U2 Joshua Tree album added to US archive
- Published
U2's 1987 disc The Joshua Tree is among 25 new additions to the US Library of Congress's National Recording Registry.
The Irish band's fifth studio album spawned such hits as With or Without You and Where the Streets Have No Name.
The original cast recording of Stephen Sondheim's 1979 musical Sweeney Todd and Isaac Hayes' Theme from Shaft have also been added to the archive.
Established in 2000, the registry contains recordings deemed important enough to be preserved for posterity.
Each year, 25 recordings that are at least 10 years old are added to the registry, which now includes 400 deemed to be "culturally, historically or aesthetically significant".
The oldest of this year's additions is The Laughing Song, a track by George Washington Johnson - the first African-American to make commercial records - that dates from around 1896.
The most recent, Jeff Buckley's version of Leonard Cohen's Hallelujah, was recorded in 1994.
Other familiar tracks to join the registry include the Everly Brothers' 1960 single Cathy's Clown, the 1969 Creedence Clearwater Revival track Fortunate Son and Linda Ronstadt's 1974 album Heart Like a Wheel.

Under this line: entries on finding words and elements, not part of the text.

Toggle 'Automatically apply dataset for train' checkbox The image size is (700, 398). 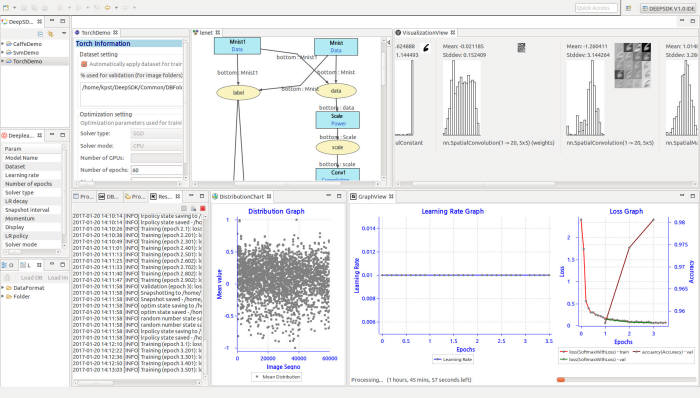tap(83, 64)
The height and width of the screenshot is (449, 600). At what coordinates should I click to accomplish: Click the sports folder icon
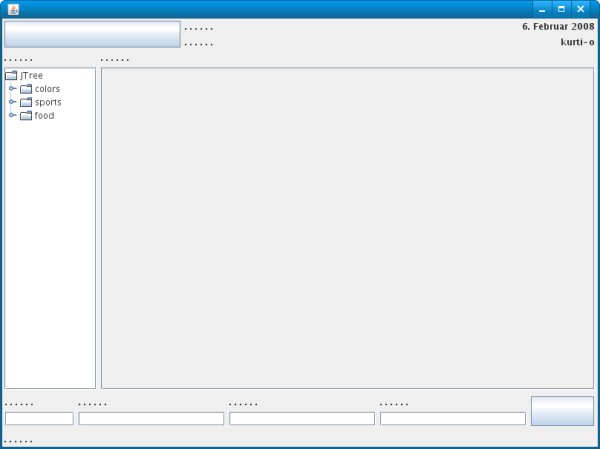[x=26, y=102]
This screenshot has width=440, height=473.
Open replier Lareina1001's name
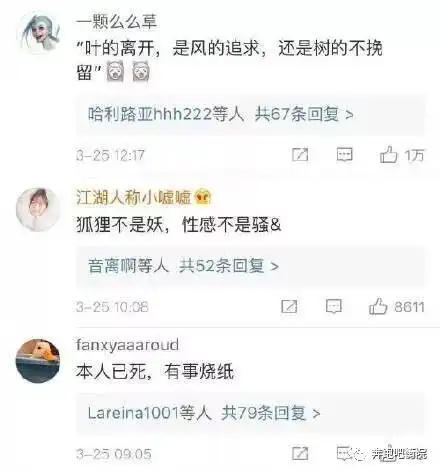(x=134, y=413)
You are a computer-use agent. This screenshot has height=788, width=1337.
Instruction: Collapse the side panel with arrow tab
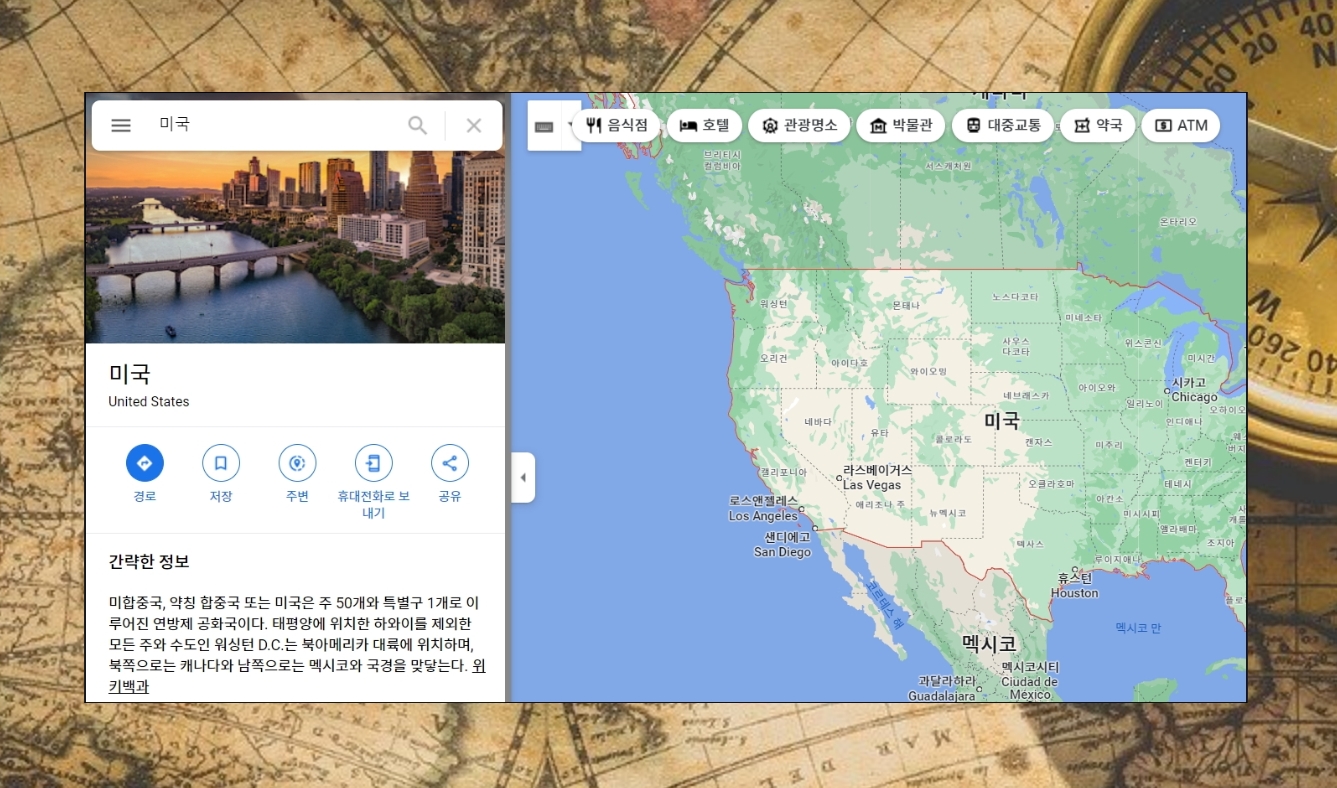pyautogui.click(x=522, y=477)
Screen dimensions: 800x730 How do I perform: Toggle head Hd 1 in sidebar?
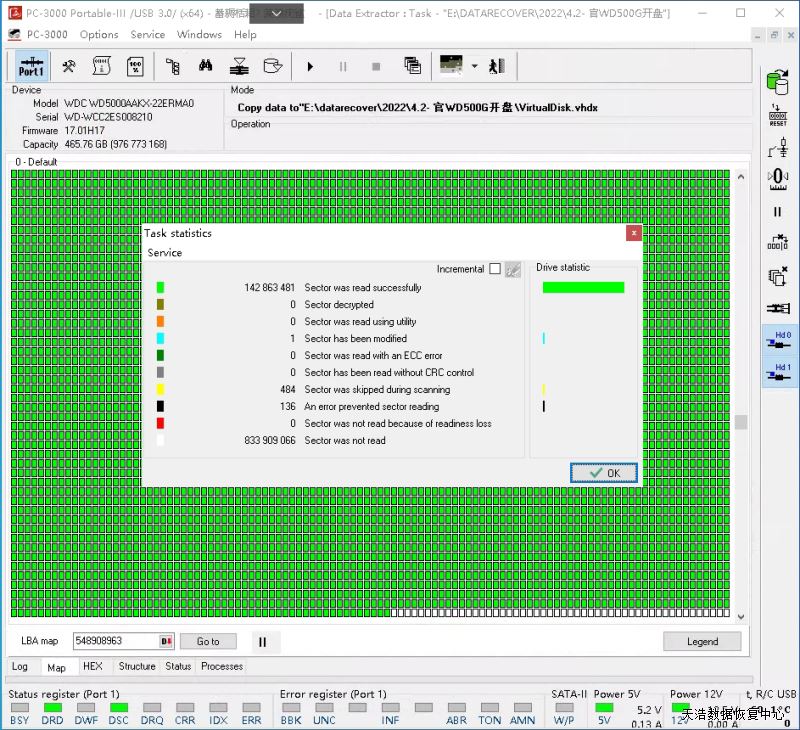(x=778, y=372)
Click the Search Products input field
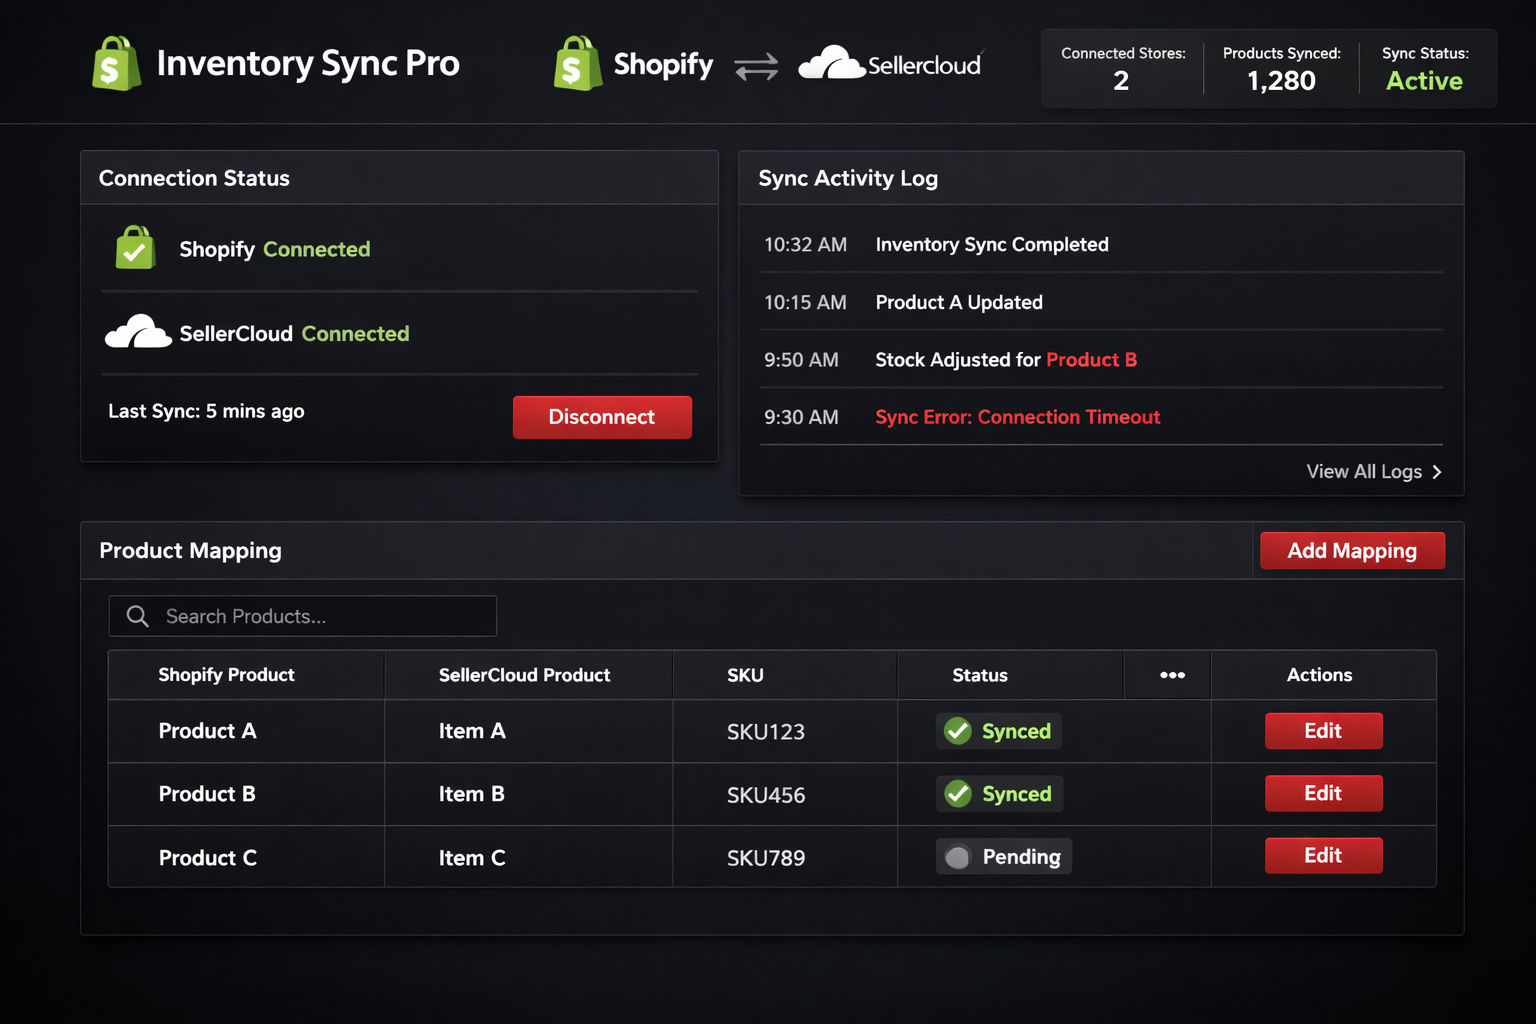Image resolution: width=1536 pixels, height=1024 pixels. [x=300, y=616]
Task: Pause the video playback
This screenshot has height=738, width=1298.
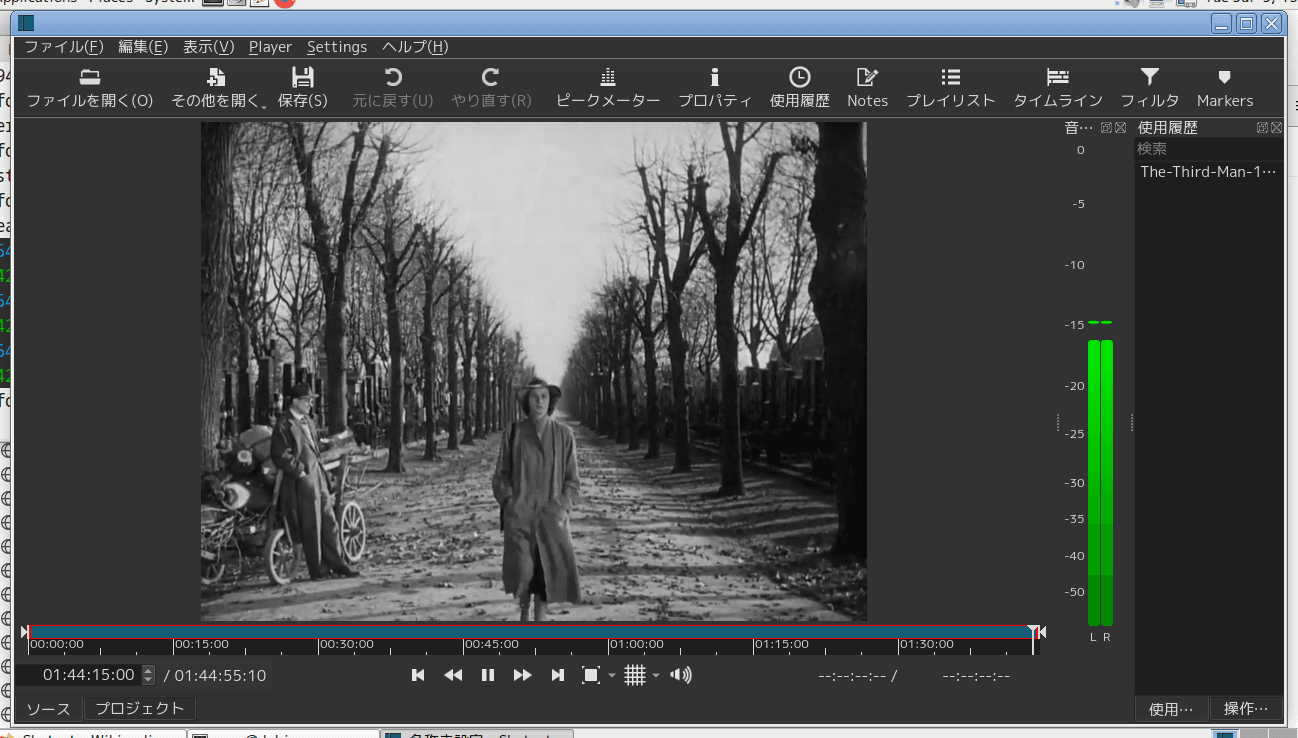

But there are non-musical recordings as well, among them US President Lyndon B Johnson's collection of recorded telephone conversations and 1960s interviews with some of the pioneers of baseball.
Speaking in 1987, U2 frontman Bono said The Joshua Tree "could have gone off in a number of different directions" and that "there were a lot of songs left over".
The cover of the record featured a now-famous image by photographer Anton Corbijn of the band's four members framed against a Californian desertscape.
Phil Everly, the younger half of the Everly Brothers, died earlier this year at the age of 74.
Nominations were gathered through online submissions from members of the public and the National Recording Preservation Board (NRPB).